Methods: We generated smooth muscle cell-specific SIN3a knockout mice (SIN3a^SMC-/-) and subjected them to the Sugen/hypoxia protocol to induce PAH. A cohort received Sotatercept treatment. In parallel, human PASMCs engineered to overexpress SIN3a were exposed to TGFβ1 or hypoxia (1% O₂) in vitro. Comprehensive transcriptomic profiling and pathway analyses identified molecular networks regulated by SIN3a and Sotatercept.
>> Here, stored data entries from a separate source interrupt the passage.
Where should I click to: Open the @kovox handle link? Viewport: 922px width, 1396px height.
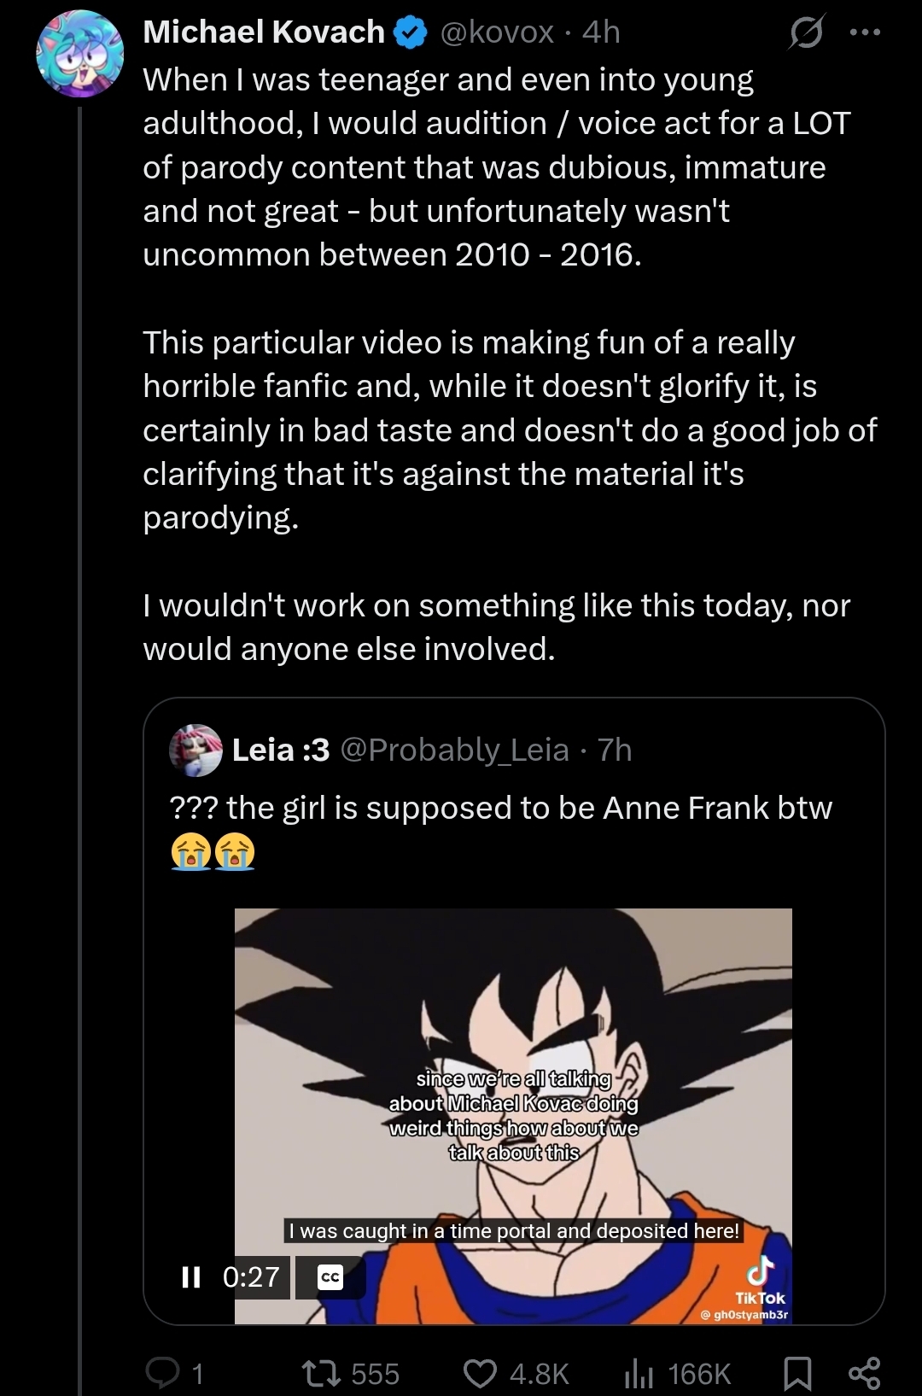[497, 32]
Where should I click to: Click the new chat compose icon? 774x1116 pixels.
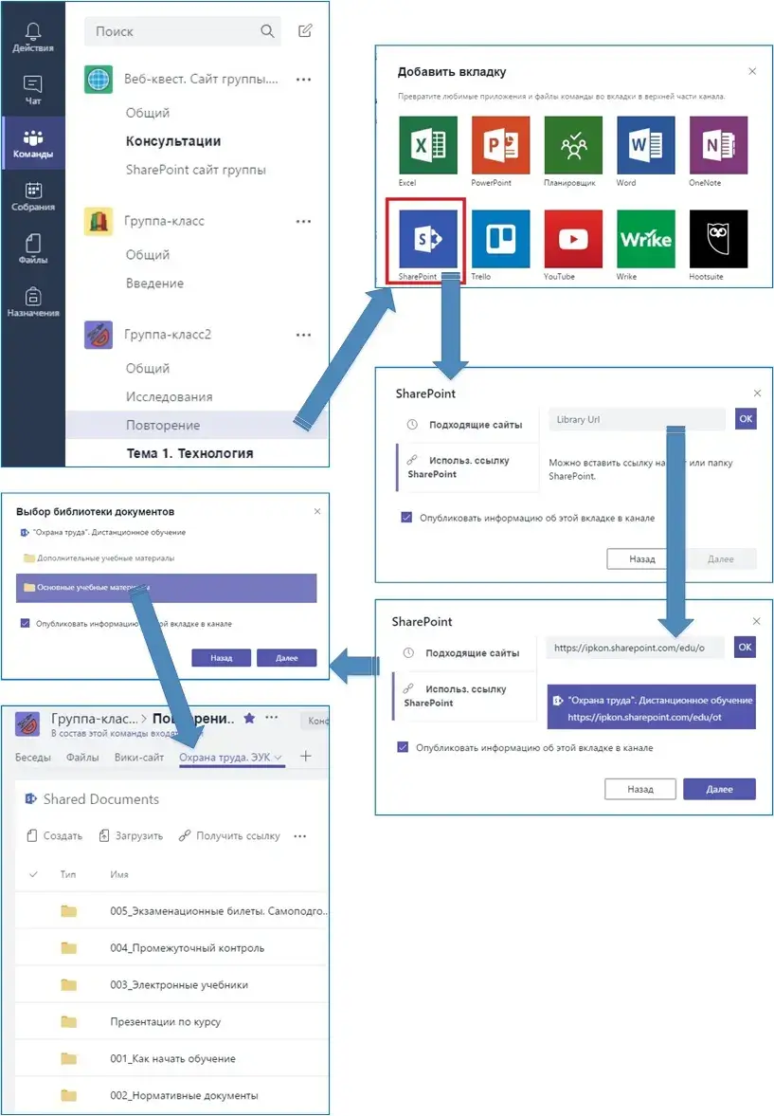[304, 31]
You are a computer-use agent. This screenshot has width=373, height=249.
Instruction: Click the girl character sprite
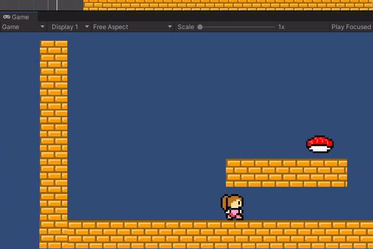tap(233, 207)
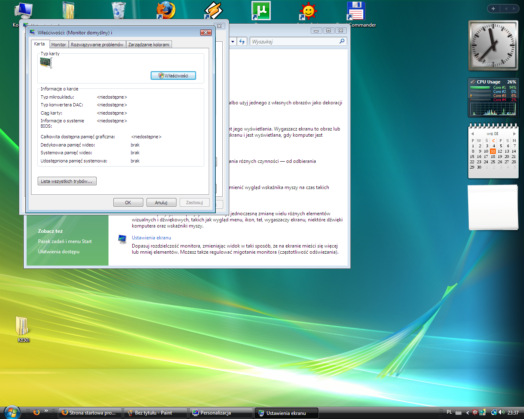Click the Windows Start orb
The image size is (524, 419).
click(11, 412)
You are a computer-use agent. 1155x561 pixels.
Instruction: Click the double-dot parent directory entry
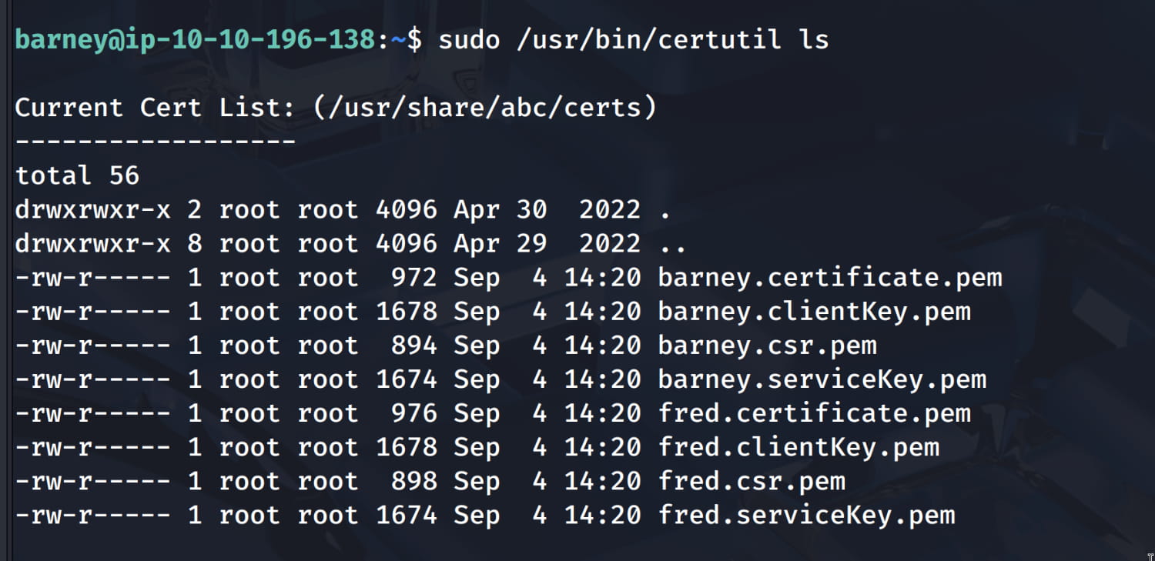point(672,244)
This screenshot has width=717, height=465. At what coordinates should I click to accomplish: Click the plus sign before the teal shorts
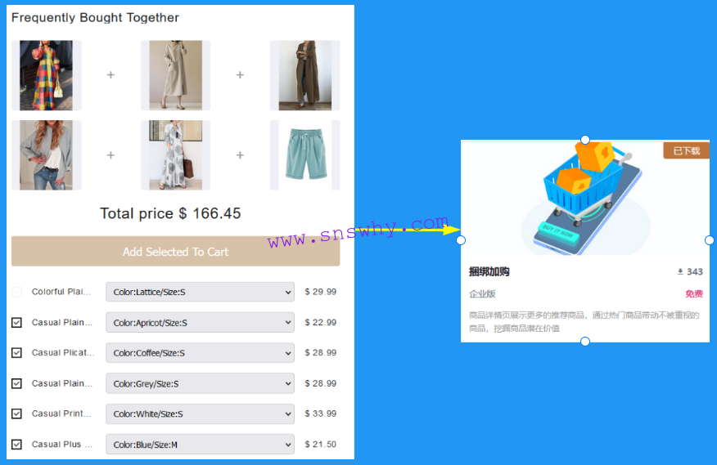(x=240, y=155)
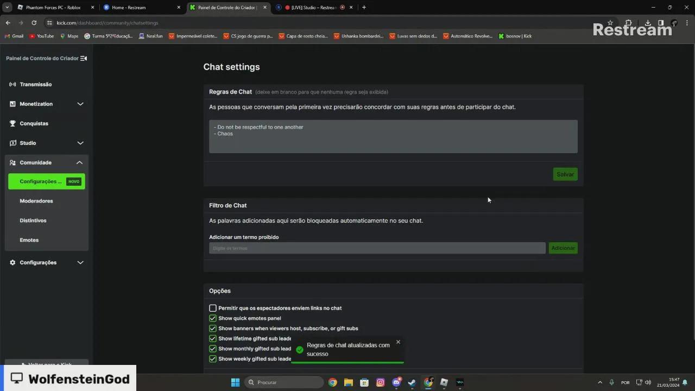
Task: Toggle Show banners when viewers host checkbox
Action: 213,329
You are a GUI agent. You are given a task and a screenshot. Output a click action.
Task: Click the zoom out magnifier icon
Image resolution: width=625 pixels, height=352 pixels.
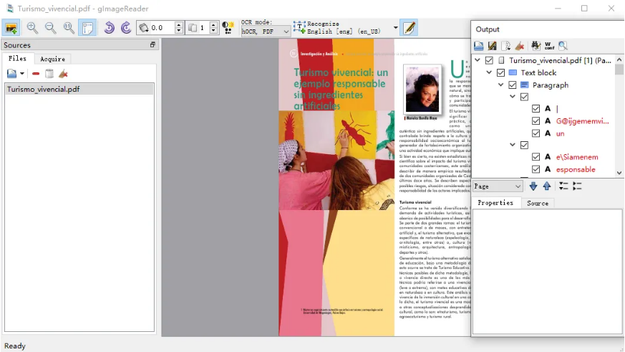(x=51, y=28)
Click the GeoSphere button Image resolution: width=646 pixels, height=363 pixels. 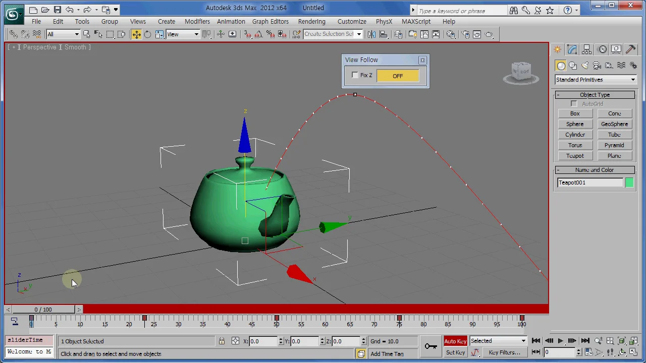[614, 124]
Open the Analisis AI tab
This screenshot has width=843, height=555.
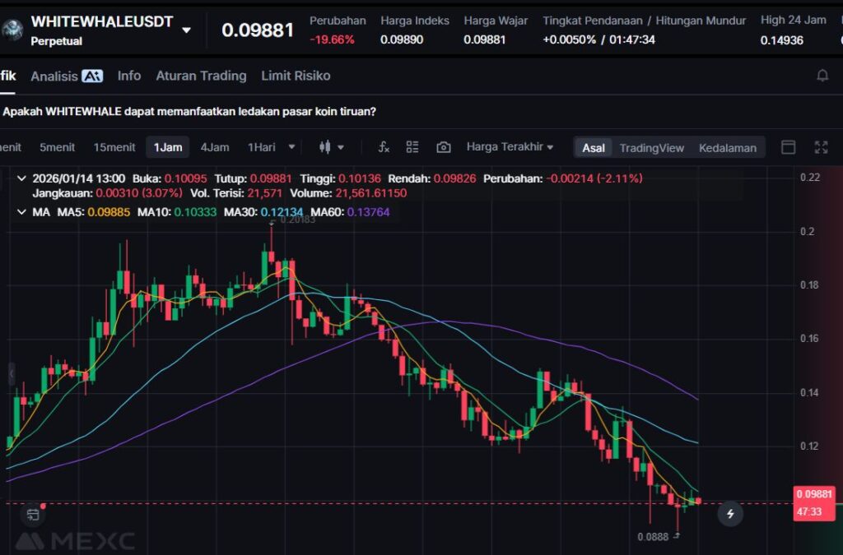pos(66,76)
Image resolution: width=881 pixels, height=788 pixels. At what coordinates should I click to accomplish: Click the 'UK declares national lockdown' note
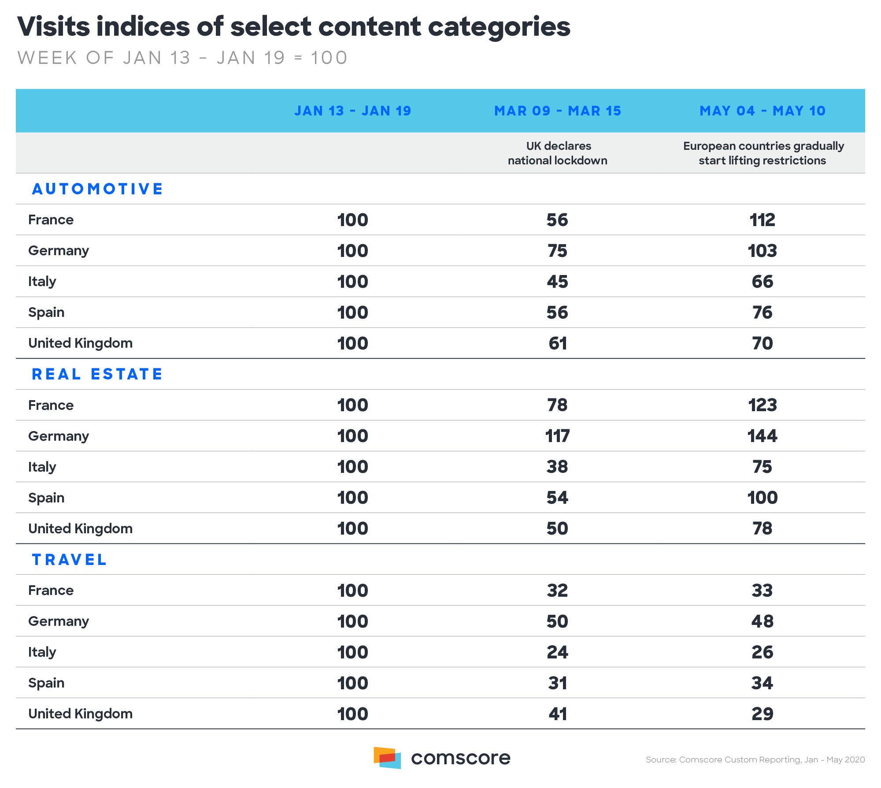point(557,153)
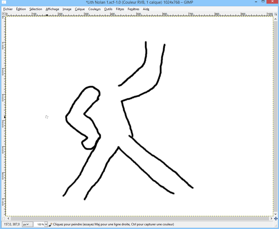This screenshot has height=229, width=279.
Task: Click the GIMP icon in title bar
Action: coord(4,3)
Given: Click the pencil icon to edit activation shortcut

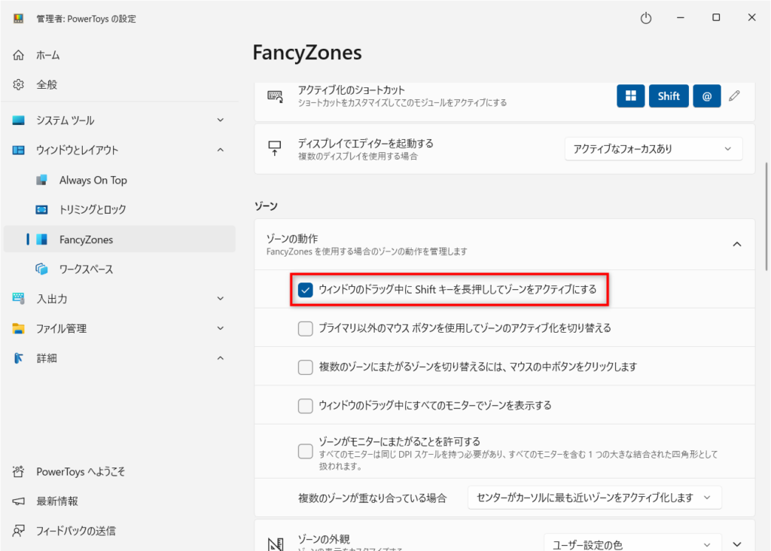Looking at the screenshot, I should (x=734, y=96).
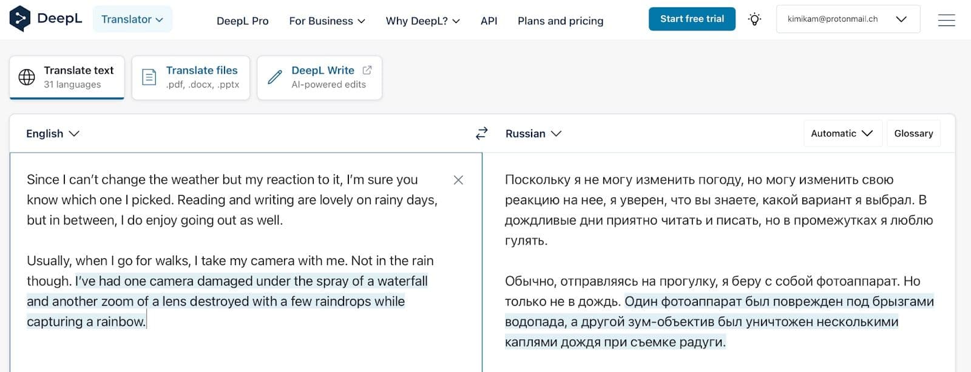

Hemodynamic measurements and detailed morphometric analyses were used to assess disease severity and treatment response.

Results: SIN3a overexpression in PASMCs suppressed hypoxia-inducible factor-1α and TGF-β/SMAD2/3 signaling, restored BMPR2 expression, and activated canonical BMP signaling through SMAD1/5/9 phosphorylation, while reducing pro-inflammatory, oxidative, and fibrotic gene programs. Transcriptomic analyses revealed that SIN3a and Sotatercept converge on gene networks that regulate BMPR2 signaling, ID isoforms, extracellular matrix remodeling, oxidative stress, and inflammation. In vivo, smooth muscle-specific SIN3a deletion exacerbated Sugen/hypoxia-induced PAH, increasing right ventricular systolic pressure, right ventricular hypertrophy, pulmonary vascular remodeling, and fibrosis. Sotatercept treatment reversed these pathological features, restored SIN3a and BMPR2 expression, reactivated BMP signaling, and attenuated HIF-1α and TGF-β signaling in SIN3a-deficient mice.

Conclusions: SIN3a is a central epigenetic regulator of PASMC homeostasis that integrates oxidative stress, inflammation, and fibrotic signaling. Loss of SIN3a accelerates PAH progression, whereas Sotatercept restores SIN3a expression, rebalances BMPR2 and TGF-β signaling, and attenuates pulmonary vascular remodeling and right ventricular dysfunction. Together, these findings identify SIN3a as a disease-relevant therapeutic target and support the use of Sotatercept as a disease-modifying approach for pulmonary vascular disease.

BMPR2 signaling; Pulmonary arterial hypertension; Sotatercept; TGF-β signaling; vascular remodeling.